- Prompt -
The word "dimensions" marks the lines to keep; find each one in the data and copy it.

*** Begin section ***

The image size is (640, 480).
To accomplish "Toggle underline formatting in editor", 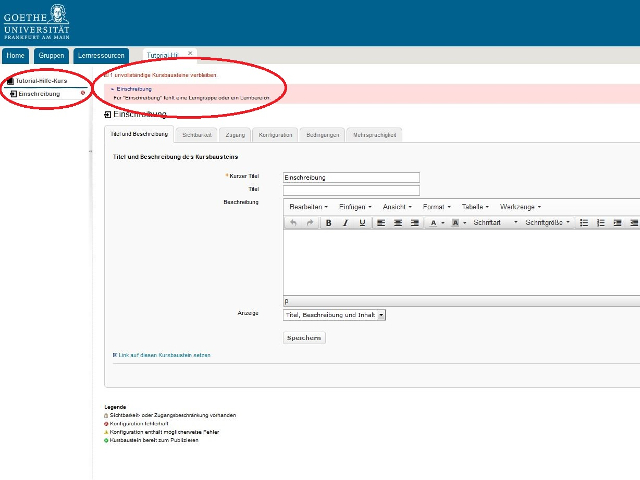I will pyautogui.click(x=362, y=223).
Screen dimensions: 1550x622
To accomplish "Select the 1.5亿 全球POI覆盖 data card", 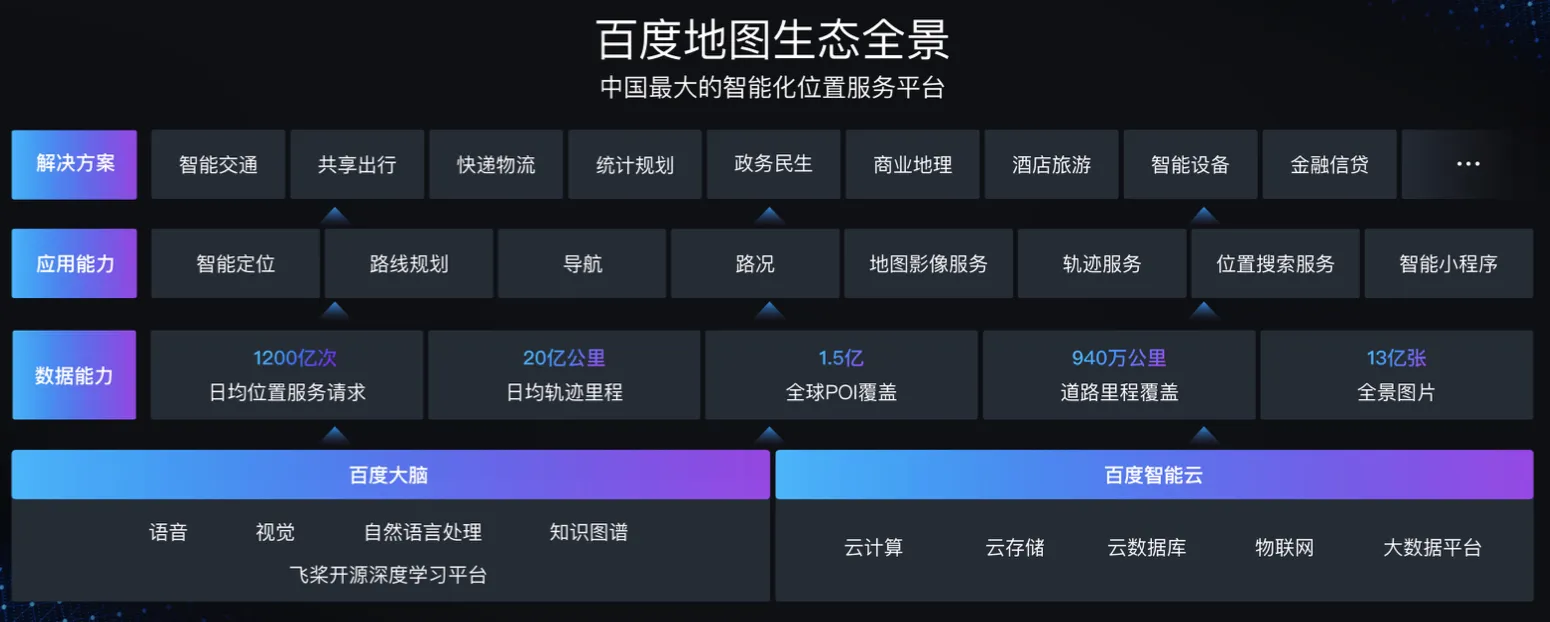I will click(841, 375).
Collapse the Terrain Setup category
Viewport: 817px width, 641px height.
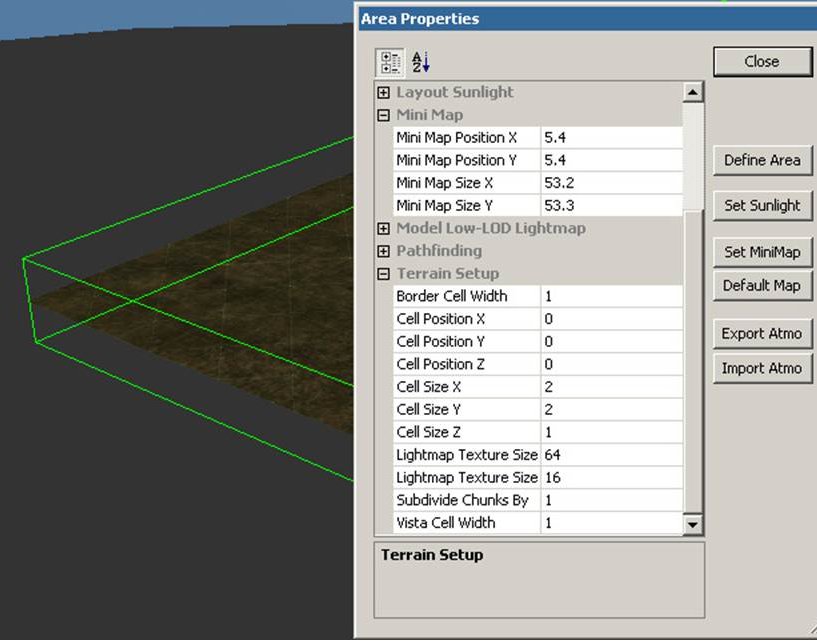coord(383,274)
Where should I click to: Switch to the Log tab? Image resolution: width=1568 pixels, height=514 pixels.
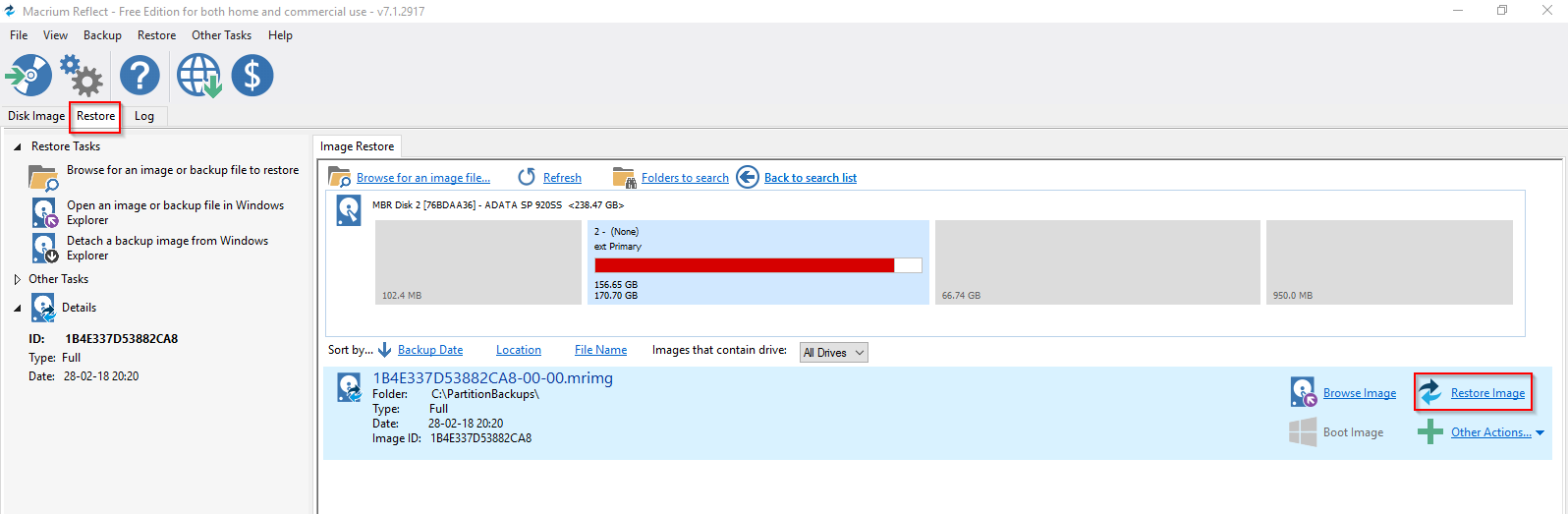click(x=144, y=116)
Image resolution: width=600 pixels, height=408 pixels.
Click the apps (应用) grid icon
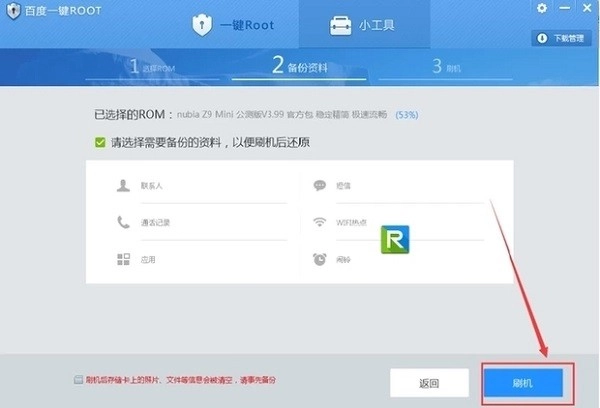click(x=123, y=259)
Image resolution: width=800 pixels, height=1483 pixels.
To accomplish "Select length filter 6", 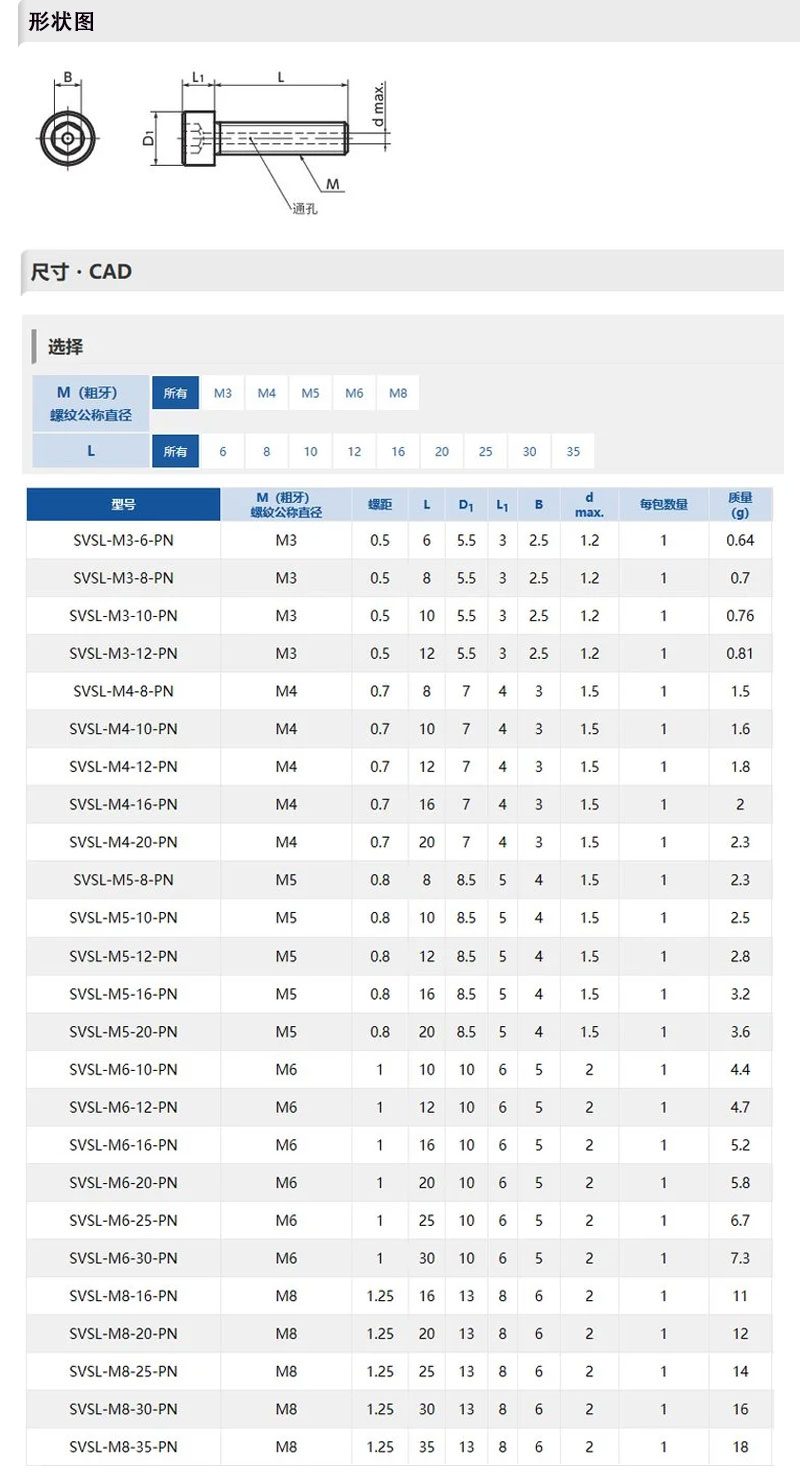I will [x=222, y=451].
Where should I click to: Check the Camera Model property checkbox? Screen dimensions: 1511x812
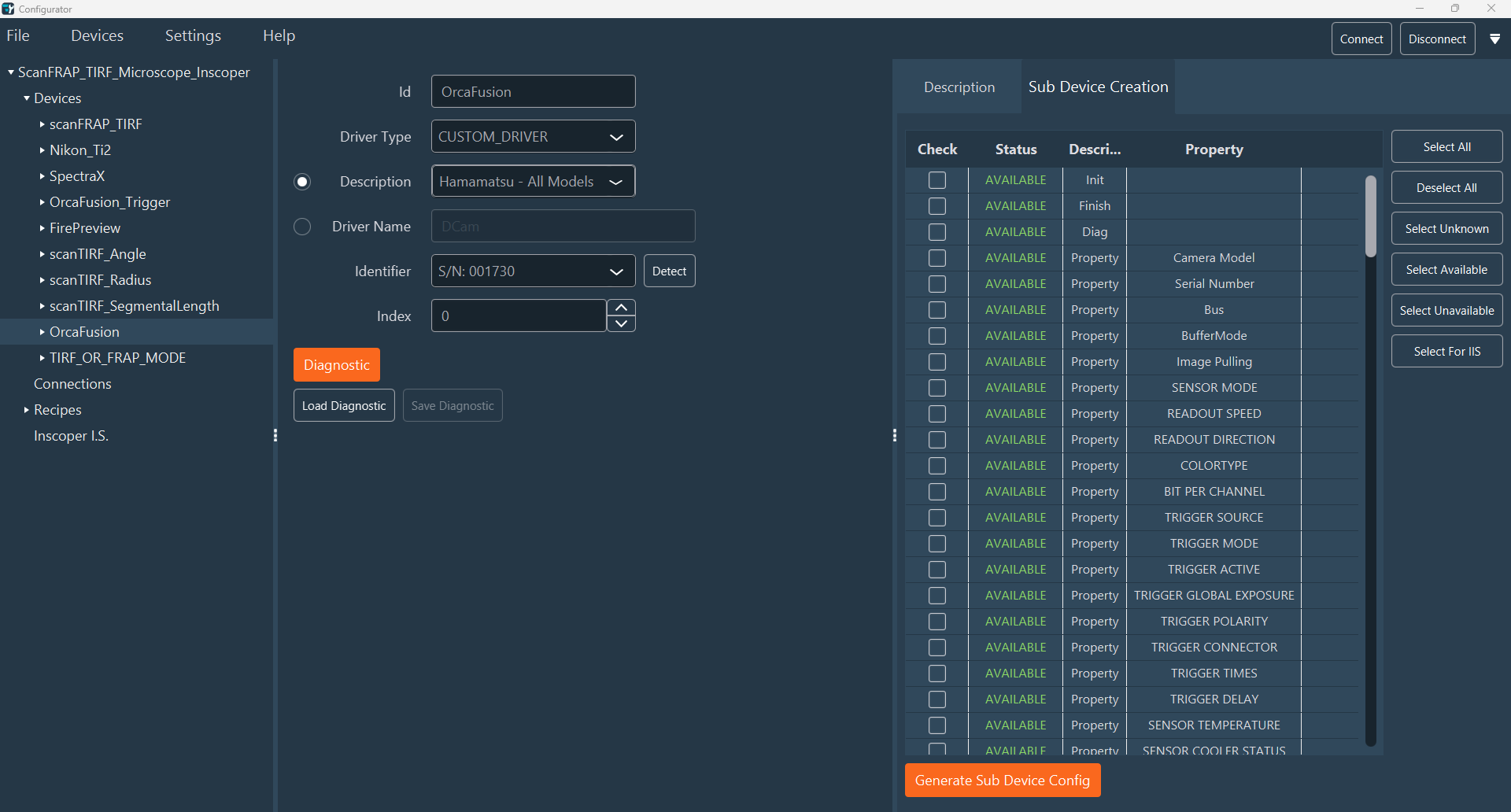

*** End section ***

- Written solution -
Screen dimensions: 1550x622
Where should I click to: Check the Camera Model property checkbox? Screen dimensions: 1511x812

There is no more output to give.